The phrases people use to describe this process in the early stages of a romantic relationship are very telling:

• I just
couldn’t see
his faults.
• I chose
not to look
at his problems.
• I just
shut my eyes
and hoped it would be different for us.
• I must have been
blind
not to see it before.

It’s easy
not to see
clues about someone’s past relationships, problems, and irresponsibilities when that person makes you feel terrific. Blinders serve the function of eliminating from your vision any information that might cloud or spoil your romantic picture.

Desperation and Fusion

Another recurring theme in the early stages of a misogynistic relationship is the sense of underlying desperation in both partners, each of whom has a frantic need to bind the other person to him.

Mark told me, “The reason I came on so strong to Jackie was that I was afraid I would lose her if I didn’t.” In Mark’s statement there is more than just love for Jackie: there is a sense of panic. He added:

On our second date I just laid it all out. I told her what kind of life I wanted and I told her we were going to get married. I asked her if she was seeing anybody else, and when she said she was I told her to end it because she wouldn’t be able to see anyone else but me now. I knew this was it and I wanted her to believe it too.

In Jackie’s eyes, Mark’s intensity was proof of his willingness to commit fully to their relationship.

Laura experienced a different sort of desperation. Her thirty-fifth birthday was two months away when she met Bob, and her traditional Italian family was putting a great deal of pressure on her to marry and have children. When Bob began pushing for marriage during the first month of their relationship, she was not only flattered but relieved.

A casual observer of these whirlwind relationships might say: “What’s the rush?” Obviously, when people meet, fall in love, move in together, and start making wedding plans all within a few weeks, what is going on is more than just two people caring about and wanting to be with each other.

What these people are experiencing is a heightened, almost unbearable need to melt into or “fuse” with the other person as quickly as possible. The separate sense of self becomes secondary to the relationship. They begin to feel each other’s feelings. Every change of mood is contagious. Often, work, friendships and other activities fall by the wayside. A tremendous amount of energy now goes into loving, being loved, gaining approval, and psychologically melting into one another.

It is this need for instant oneness that appears to be the major force propelling these relationships forward.

Rescuing

Rescuing is another important ingredient in the “Crazy Glue” of misogynistic relationships. It creates a particular bond that makes a woman feel both needed and heroic.

Much of Jackie’s excitement early in her relationship with Mark came from the abundance of maternal emotions she felt for him. She was going to provide for him what no one else had, and her love would make up for all the hardships in his life. He would become the successful, responsible man that she knew was there underneath. She explained:

The second time I saw him he told me all about his financial situation, and I was so flattered that he was being so honest about it that I made it all right with myself that he was 38 years old and didn’t have a job.
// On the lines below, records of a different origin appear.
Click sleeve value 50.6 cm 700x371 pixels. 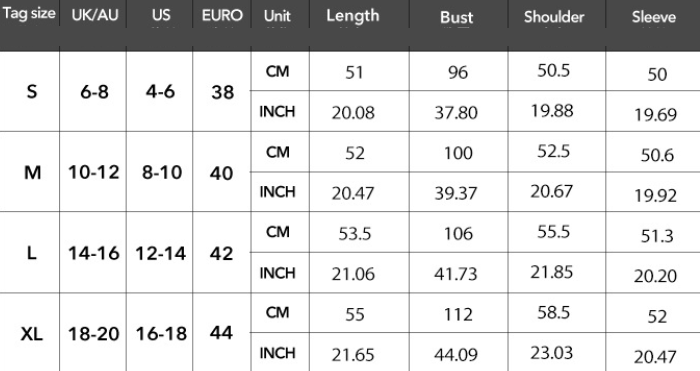click(x=657, y=155)
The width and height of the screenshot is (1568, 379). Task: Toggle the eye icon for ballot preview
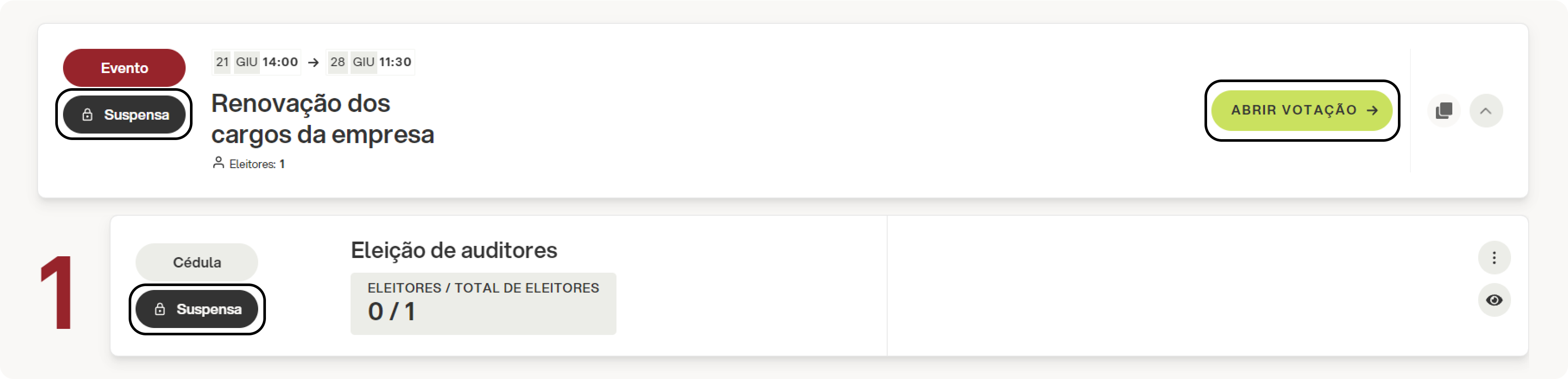point(1494,300)
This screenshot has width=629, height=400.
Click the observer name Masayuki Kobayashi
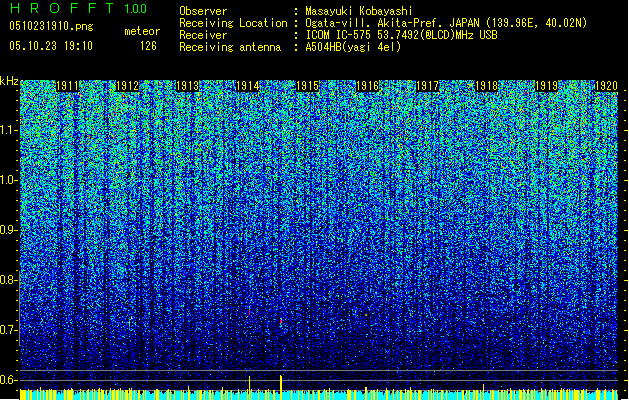(x=359, y=11)
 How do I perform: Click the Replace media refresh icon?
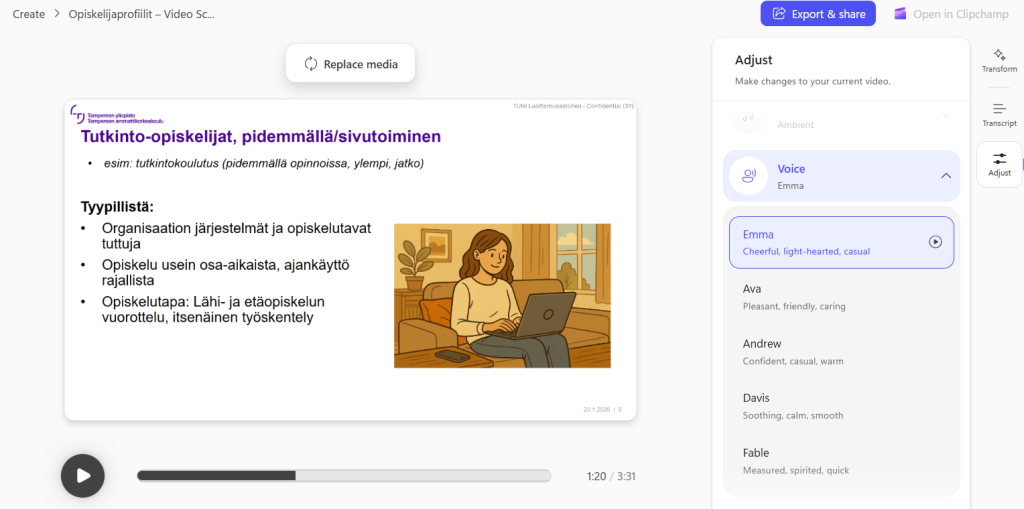[x=311, y=64]

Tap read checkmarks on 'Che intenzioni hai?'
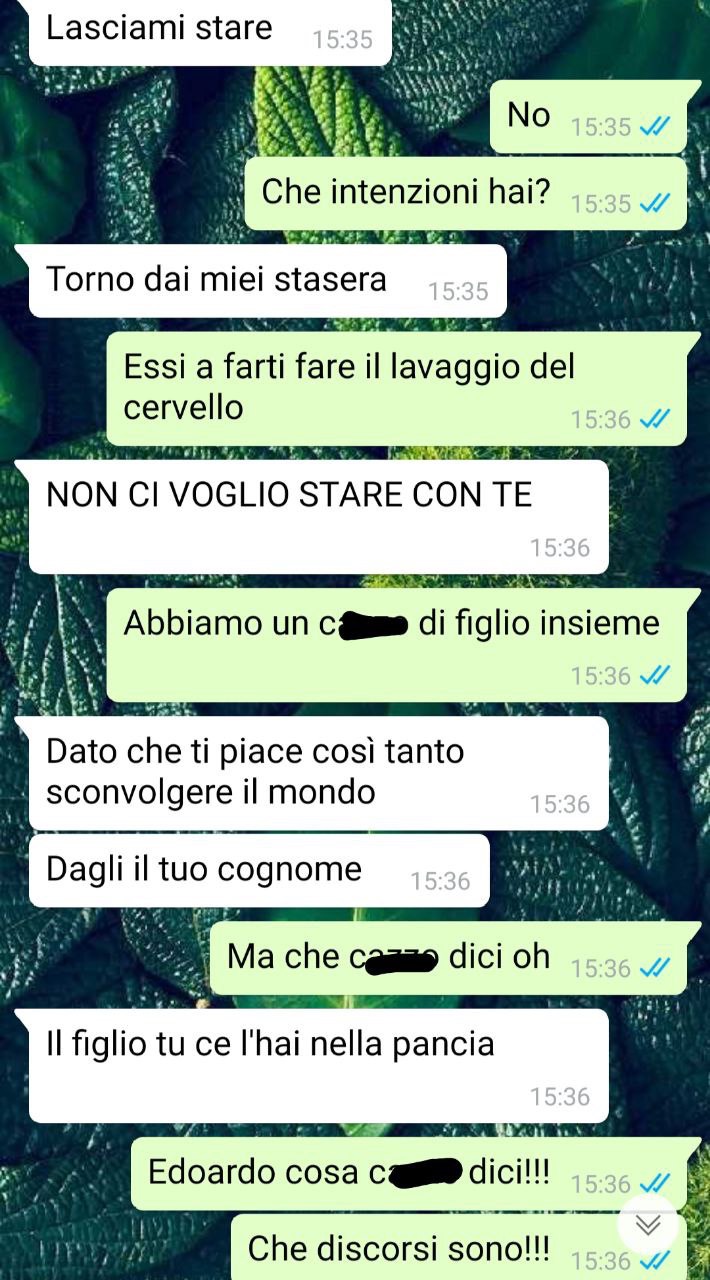(x=655, y=204)
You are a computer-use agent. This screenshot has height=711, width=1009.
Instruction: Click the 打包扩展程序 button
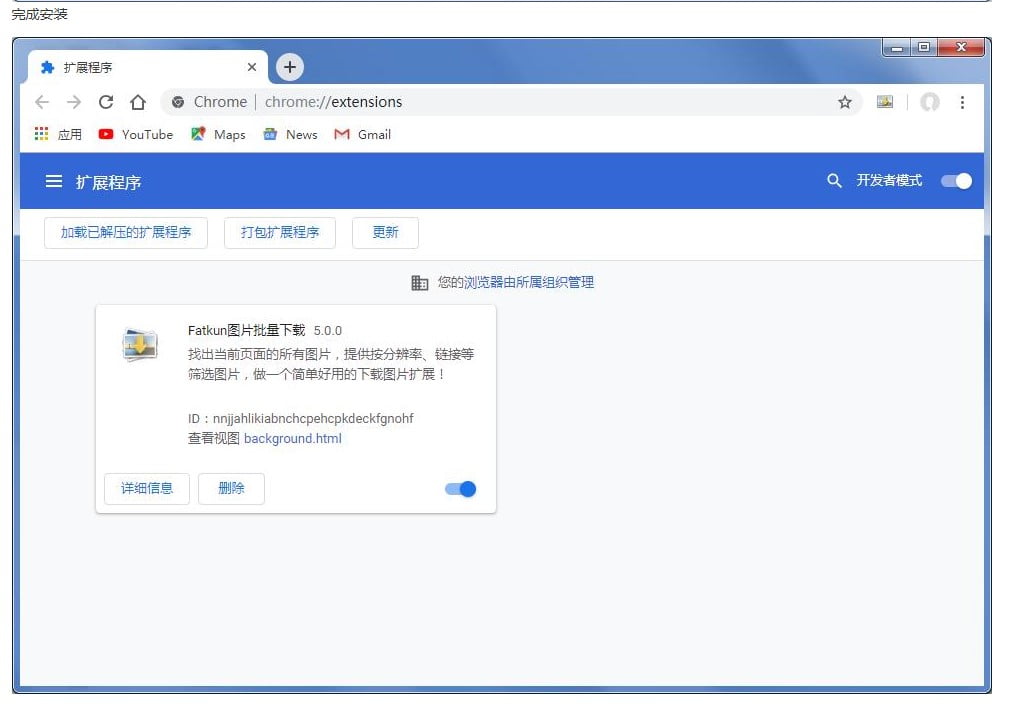coord(280,232)
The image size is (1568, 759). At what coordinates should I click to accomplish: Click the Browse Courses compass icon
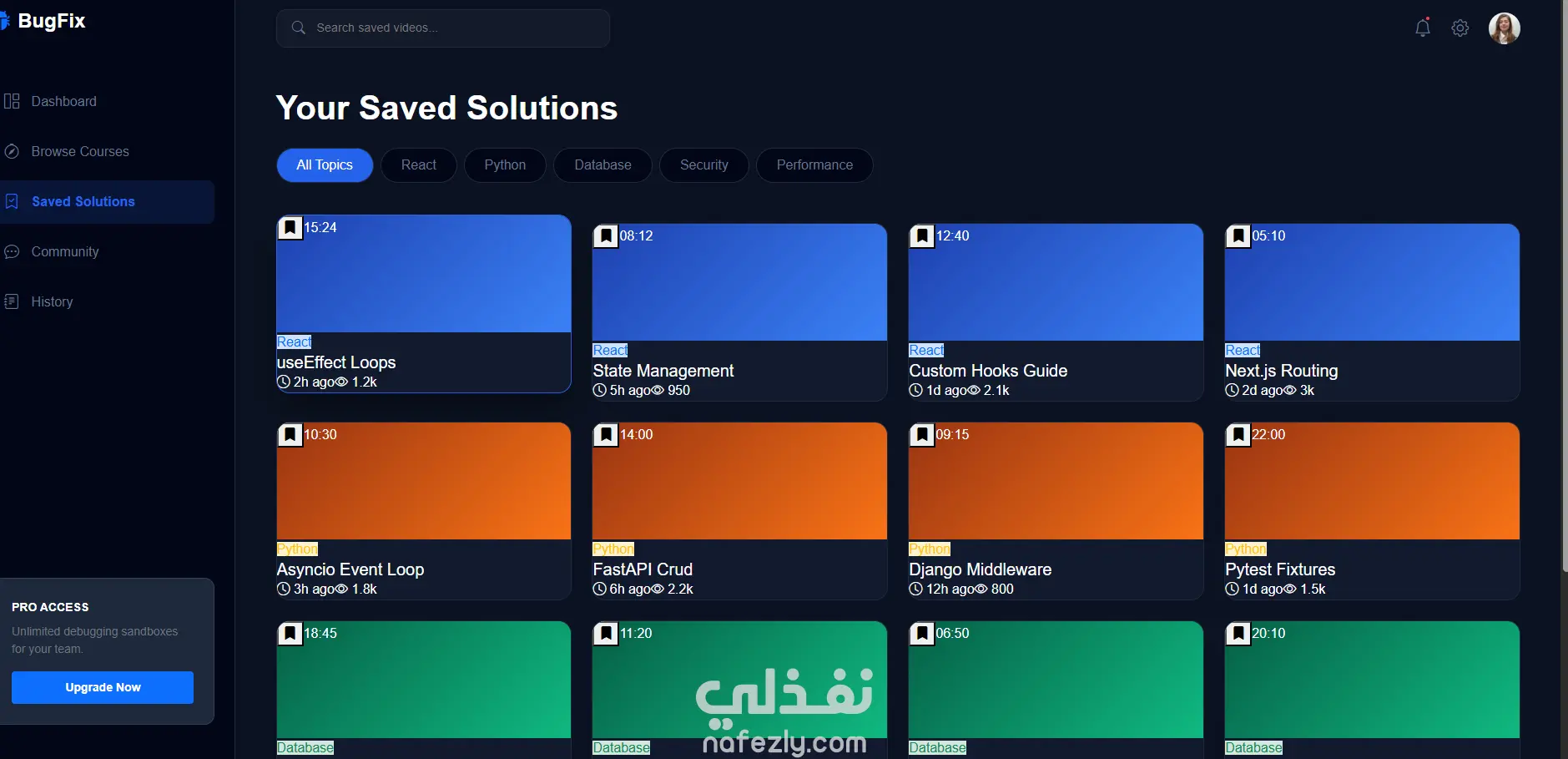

After all, he’d just run for office, and
someone
has to lose an election. He painted such a glorious picture of his future prospects, and he was so suave and charming and winning that I was sure, with just a little help from me, he’d be all right in no time. I decided that I was going to provide him with the love and support he needed to get back on his feet.

Jackie believed that she would magically transform Mark through the power of her love. For many women, this belief is a very strong aphrodisiac. It enables a woman to see herself as a goddess, an earth-mother, and a healer. Her love can cure him, whether his problem is financial, drug or alcohol abuse, or unsatisfactory prior relationships. By giving, helping, and providing, she also creates an illusion of power and strength for herself. There is a sense of heroism in this for her: she becomes ennobled through rescuing, because with her help he will become a different man.